Jangan menindas orang asing
Sejarah hidup bersama Tuhan adalah pelajaran berharga yang harus diingat dan dijadikan acuan hidup. Mereka diingatkan bahwa mereka pernah menjadi orang asing, karena itu jangan menekan orang asing. Tuhan mengijinkan mereka menjadi orang asing agar mereka paham rasanya menjadi orang asing dan kelak tahu apa yang harus dilakukan bagi seorang asing.
Kata “orang asing” menunjukkan bahwa orang itu bukan berasal dari Israel dan tidak memiliki hak yang biasanya dimiliki oleh penduduk setempat. Orang seperti itu bergantung pada niat baik orang-orang di sekitarnya. Mereka tidak punya tanah warisan nenek moyang, mereka hanya mencari makan dengan bekerja untuk orang Israel asli.

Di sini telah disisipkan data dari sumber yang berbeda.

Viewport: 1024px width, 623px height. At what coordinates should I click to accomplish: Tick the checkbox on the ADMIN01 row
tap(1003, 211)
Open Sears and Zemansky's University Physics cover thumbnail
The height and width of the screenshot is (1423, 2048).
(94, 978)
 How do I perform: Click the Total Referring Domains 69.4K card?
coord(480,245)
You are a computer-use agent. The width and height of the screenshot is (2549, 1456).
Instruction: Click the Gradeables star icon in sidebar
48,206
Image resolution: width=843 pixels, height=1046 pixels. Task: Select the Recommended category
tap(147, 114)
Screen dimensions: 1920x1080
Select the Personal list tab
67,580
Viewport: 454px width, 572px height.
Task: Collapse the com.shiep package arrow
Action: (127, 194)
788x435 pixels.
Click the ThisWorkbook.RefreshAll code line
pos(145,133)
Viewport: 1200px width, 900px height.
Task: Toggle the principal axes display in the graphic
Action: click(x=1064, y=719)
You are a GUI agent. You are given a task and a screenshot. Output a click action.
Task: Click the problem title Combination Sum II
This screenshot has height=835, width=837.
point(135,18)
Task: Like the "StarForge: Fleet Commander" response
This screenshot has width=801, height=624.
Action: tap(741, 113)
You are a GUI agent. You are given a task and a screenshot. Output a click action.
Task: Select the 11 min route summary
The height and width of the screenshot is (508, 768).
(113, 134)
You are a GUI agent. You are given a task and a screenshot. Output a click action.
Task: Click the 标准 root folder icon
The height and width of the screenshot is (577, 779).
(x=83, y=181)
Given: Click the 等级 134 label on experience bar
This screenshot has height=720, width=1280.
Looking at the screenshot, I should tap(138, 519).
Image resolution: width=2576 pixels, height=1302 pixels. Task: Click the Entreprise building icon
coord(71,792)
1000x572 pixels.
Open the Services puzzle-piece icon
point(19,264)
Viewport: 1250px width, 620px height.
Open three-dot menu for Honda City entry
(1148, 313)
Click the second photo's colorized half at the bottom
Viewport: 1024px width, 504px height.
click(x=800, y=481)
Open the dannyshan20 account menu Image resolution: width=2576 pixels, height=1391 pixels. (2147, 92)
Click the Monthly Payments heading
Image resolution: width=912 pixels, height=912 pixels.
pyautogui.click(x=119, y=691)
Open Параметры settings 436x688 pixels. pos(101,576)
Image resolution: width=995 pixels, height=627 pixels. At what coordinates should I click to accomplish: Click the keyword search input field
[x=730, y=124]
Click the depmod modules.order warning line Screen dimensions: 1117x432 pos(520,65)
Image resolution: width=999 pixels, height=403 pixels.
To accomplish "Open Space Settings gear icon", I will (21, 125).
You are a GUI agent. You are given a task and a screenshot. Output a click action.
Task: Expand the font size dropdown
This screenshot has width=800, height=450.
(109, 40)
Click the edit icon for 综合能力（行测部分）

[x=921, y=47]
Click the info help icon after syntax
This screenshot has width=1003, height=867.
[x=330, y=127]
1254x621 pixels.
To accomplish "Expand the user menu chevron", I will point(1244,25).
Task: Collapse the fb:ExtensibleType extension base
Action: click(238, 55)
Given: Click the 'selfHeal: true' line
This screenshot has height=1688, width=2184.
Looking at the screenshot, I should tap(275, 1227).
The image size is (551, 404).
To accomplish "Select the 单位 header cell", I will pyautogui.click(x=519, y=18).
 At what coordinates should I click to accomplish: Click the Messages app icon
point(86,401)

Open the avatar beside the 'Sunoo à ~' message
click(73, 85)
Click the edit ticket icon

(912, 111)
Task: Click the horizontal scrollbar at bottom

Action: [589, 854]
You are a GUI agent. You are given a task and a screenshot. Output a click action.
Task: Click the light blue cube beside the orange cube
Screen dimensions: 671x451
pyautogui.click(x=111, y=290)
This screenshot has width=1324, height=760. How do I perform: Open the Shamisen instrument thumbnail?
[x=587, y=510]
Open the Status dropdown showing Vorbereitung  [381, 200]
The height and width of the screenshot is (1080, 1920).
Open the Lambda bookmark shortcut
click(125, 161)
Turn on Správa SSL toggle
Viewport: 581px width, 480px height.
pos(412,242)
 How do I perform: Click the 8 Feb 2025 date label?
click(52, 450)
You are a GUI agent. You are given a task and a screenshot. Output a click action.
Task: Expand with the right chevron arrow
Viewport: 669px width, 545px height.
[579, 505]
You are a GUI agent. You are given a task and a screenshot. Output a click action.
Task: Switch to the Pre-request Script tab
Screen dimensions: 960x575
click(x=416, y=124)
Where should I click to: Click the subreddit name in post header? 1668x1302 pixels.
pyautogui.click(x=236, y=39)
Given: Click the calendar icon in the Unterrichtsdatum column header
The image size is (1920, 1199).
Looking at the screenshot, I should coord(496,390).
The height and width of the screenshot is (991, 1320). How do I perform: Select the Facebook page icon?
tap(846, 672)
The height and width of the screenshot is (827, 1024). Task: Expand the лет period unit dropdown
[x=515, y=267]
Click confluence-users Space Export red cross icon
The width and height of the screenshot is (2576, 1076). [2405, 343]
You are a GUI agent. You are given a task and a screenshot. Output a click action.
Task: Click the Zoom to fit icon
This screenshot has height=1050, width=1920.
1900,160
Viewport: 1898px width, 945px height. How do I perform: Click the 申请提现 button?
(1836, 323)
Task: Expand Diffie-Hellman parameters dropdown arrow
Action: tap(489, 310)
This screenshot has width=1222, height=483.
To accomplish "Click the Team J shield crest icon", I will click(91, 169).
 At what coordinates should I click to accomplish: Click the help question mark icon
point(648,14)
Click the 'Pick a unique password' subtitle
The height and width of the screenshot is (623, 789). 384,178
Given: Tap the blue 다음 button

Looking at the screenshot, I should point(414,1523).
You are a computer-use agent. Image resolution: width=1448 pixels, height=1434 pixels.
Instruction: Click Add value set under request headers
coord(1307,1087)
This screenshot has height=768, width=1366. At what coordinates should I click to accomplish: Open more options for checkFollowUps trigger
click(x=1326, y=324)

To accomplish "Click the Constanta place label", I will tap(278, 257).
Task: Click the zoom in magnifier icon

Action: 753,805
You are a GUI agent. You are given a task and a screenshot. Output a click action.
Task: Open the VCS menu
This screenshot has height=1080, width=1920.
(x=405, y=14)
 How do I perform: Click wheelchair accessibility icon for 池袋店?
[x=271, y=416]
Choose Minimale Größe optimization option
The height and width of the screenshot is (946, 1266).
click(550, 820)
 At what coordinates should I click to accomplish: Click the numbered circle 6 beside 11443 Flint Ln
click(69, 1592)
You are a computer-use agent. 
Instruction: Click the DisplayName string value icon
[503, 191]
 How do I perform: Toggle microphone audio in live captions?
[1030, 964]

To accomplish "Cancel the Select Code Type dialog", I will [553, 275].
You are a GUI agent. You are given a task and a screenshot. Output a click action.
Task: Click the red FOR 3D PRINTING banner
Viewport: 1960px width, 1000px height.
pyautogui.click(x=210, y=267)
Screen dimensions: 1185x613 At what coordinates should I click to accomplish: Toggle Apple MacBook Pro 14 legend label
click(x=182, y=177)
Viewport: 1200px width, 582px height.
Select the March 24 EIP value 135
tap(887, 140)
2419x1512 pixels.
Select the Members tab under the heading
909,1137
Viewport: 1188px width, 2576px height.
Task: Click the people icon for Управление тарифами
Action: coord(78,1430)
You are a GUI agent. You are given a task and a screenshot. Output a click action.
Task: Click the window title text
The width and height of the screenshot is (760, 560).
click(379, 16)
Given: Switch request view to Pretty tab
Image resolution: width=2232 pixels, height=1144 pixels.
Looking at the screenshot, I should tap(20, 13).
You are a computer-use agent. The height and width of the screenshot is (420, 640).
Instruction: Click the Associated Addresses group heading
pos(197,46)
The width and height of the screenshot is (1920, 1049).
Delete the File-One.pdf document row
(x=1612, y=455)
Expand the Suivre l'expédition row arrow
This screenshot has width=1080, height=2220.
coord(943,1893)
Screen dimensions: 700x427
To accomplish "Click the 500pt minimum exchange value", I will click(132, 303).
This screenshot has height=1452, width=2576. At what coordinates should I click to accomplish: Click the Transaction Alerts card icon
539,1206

Bagaimana kehidupannya, bergantung pada cara tuannya memperlakukannya.
LAI menerjemahkan ayat 9 demikian: “Orang asing janganlah kamu tekan, karena kamu sendiri ….” Kata tekan/menindas berasal dari Bahasa Ibrani “lachats” bisa berarti secara fisik mendorong seseorang, meremas, menghancurkan dan memiliki arti menekan atau menyiksa. Kata ini digunakan untuk keledai Bileam dalam Bilangan 22:25 "Ketika keledai itu melihat Malaikat TUHAN, ditekankannyalah dirinya kepada tembok, sehingga kaki Bileam terhimpit kepada tembok." S. R. Driver menafsirkan kata “tekan/penindasan/oppress dalam konteks ini dengan penilaian yang tidak adil di pengadilan. Ulangan 10:19 memberi kita "sisi lain" dari perintah ini "Tunjukkan kasihmu kepada orang asing, karena kamu adalah orang asing di tanah Mesir." Bukan hanya jangan menindas mereka, orang Israel diperintahkan agar harus menunjukkan kasih kepada mereka. Inilah gaya hidup yang Tuhan inginkan dimiliki oleh anak-anak-Nya.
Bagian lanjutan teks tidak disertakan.